• Work instructions: Could you recast the rows as a numbered list, from the start of the rows up to and including the line with "I want to click on time-slider: 0, so", leaving out any blank lines?

Stored data entries:
################

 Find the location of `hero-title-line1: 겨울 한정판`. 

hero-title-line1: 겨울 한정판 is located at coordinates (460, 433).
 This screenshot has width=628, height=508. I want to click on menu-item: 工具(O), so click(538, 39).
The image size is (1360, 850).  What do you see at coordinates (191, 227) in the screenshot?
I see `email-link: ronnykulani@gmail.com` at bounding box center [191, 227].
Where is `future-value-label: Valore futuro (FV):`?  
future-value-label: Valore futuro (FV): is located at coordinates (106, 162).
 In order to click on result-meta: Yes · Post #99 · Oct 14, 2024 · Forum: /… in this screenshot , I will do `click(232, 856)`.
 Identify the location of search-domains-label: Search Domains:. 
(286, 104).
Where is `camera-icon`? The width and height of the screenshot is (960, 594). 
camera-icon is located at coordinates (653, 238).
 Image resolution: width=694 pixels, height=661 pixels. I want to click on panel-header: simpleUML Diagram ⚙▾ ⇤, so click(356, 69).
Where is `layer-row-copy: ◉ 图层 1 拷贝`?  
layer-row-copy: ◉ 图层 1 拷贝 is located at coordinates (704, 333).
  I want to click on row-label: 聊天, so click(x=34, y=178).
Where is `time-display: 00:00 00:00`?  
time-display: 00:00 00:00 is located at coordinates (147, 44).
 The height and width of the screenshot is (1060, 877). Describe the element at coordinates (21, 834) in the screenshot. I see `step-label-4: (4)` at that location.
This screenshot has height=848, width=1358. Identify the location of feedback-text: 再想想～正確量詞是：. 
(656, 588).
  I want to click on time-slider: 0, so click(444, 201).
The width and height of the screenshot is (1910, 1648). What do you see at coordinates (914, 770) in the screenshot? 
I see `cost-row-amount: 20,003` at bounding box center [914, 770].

################

• Response to the exercise:
1.  Find the location of `hero-title-line1: 겨울 한정판`. 
2. hero-title-line1: 겨울 한정판 is located at coordinates (460, 433).
3.  This screenshot has width=628, height=508. I want to click on menu-item: 工具(O), so click(538, 39).
4. The image size is (1360, 850).  What do you see at coordinates (191, 227) in the screenshot?
5. I see `email-link: ronnykulani@gmail.com` at bounding box center [191, 227].
6. Where is `future-value-label: Valore futuro (FV):`?  
7. future-value-label: Valore futuro (FV): is located at coordinates (106, 162).
8.  In order to click on result-meta: Yes · Post #99 · Oct 14, 2024 · Forum: /… in this screenshot , I will do `click(232, 856)`.
9.  Identify the location of search-domains-label: Search Domains:. 
10. (286, 104).
11. Where is `camera-icon`? The width and height of the screenshot is (960, 594). 
12. camera-icon is located at coordinates (653, 238).
13.  Image resolution: width=694 pixels, height=661 pixels. I want to click on panel-header: simpleUML Diagram ⚙▾ ⇤, so click(356, 69).
14. Where is `layer-row-copy: ◉ 图层 1 拷贝`?  
15. layer-row-copy: ◉ 图层 1 拷贝 is located at coordinates (704, 333).
16.   I want to click on row-label: 聊天, so click(x=34, y=178).
17. Where is `time-display: 00:00 00:00`?  
18. time-display: 00:00 00:00 is located at coordinates (147, 44).
19.  The height and width of the screenshot is (1060, 877). Describe the element at coordinates (21, 834) in the screenshot. I see `step-label-4: (4)` at that location.
20. This screenshot has height=848, width=1358. Identify the location of feedback-text: 再想想～正確量詞是：. 
21. (656, 588).
22.   I want to click on time-slider: 0, so click(444, 201).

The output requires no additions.